How Kenya found itself in a political quagmire

Trader pulling a handcart at Marikiti market, Nairobi. October 9, 2020. [Elvis Ogina, Standard]

It seems theatrical when we see waves of politics in the post-colonial Kenya oscillating in cyclical progression, episodes well-choreographed in a repetitive manner. As remarked in Achile Mbembe’s post-colony theory, the founding political elites of this country disregarded the independence constitution, set the pace and fronted own or personal goals.

This background, as we have seen thus, sets forth a political quagmire that this country is entangled in: endemic corruption, inequalities and impunity. When both the State and individual citizens tend to engage in political violence and the shameless disregard of the rule of law, these are just symptoms of this legacy.

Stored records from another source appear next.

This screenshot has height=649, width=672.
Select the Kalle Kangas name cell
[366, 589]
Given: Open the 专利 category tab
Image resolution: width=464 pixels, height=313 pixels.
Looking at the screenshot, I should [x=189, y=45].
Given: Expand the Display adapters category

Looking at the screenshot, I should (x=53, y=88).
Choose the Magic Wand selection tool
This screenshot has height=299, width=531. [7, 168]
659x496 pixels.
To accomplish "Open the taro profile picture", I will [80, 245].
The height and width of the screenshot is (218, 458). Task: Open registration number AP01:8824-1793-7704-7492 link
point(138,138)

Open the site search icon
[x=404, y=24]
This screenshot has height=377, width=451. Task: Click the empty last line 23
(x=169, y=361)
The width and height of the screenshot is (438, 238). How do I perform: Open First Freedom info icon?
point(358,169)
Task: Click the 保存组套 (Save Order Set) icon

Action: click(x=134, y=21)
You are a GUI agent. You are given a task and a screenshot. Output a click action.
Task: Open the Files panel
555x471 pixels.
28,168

Distribution of wealth and equal share of national appointments that geopolitically partitioned this country during the colonial era and immediate years of independence are two issues that directly affect services that the State renders to its citizens even today. Without implementation of the rule of law and social justice, we can never have equality and equity in distribution of national resources. This is what leads to ethnic conflicts and post-election violence.

Shockingly, when our deputy president arrived in the USA, he discovered a new terminology he had overlooked for many years – the rule of law and democracy. I say this because in his rallies across the country for the last four years, he has never mentioned anything to do with human rights, democracy and rule of law, yet they are the most critical ingredients for his bottom-up economic model.

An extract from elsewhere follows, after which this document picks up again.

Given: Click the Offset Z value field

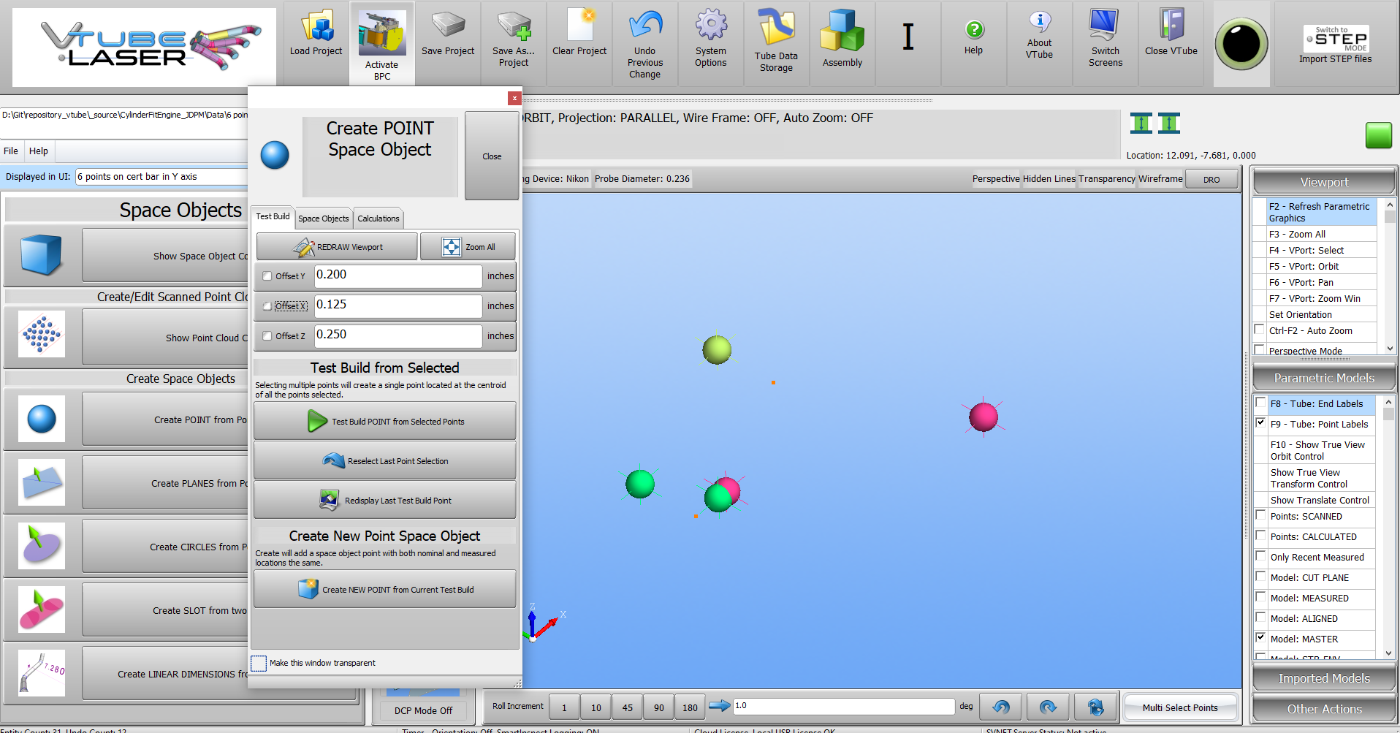Looking at the screenshot, I should tap(397, 335).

Without these praxis, the mama mboga and kiosk owners would not access pesa mfukoni in a fair and equal manner. Technically being in the opposition, and having travelled to the US (land of freedom and democracy), the DP would soon experience head-on real confrontational issues with democracy and rule of law. Even ODM leader Raila Odinga’s social protection election pledge to the vulnerable and unemployed is a stellar example on the necessity of application of the rule of law in any economic model.

Botswana is a stellar example of a country that has excised the rule of law and this has led to peaceful elections and high economic growth. Today, Botswana is being referred to as a miracle of Africa because of practising the duality of fairness and economic growth in its development trajectories. Hailed by the global institutions, Botswana now ranks fourth out of 31 countries in Africa and eighth out of 42 upper middle-income countries of the world in terms of application of the rule of law in their political system and general governance.

It is widely anticipated that the rule of law is an essential component for economic growth and peaceful coexistence. So, if the rule of law is adhered to, then a respective nation has its trajectory on an upward economic growth and development.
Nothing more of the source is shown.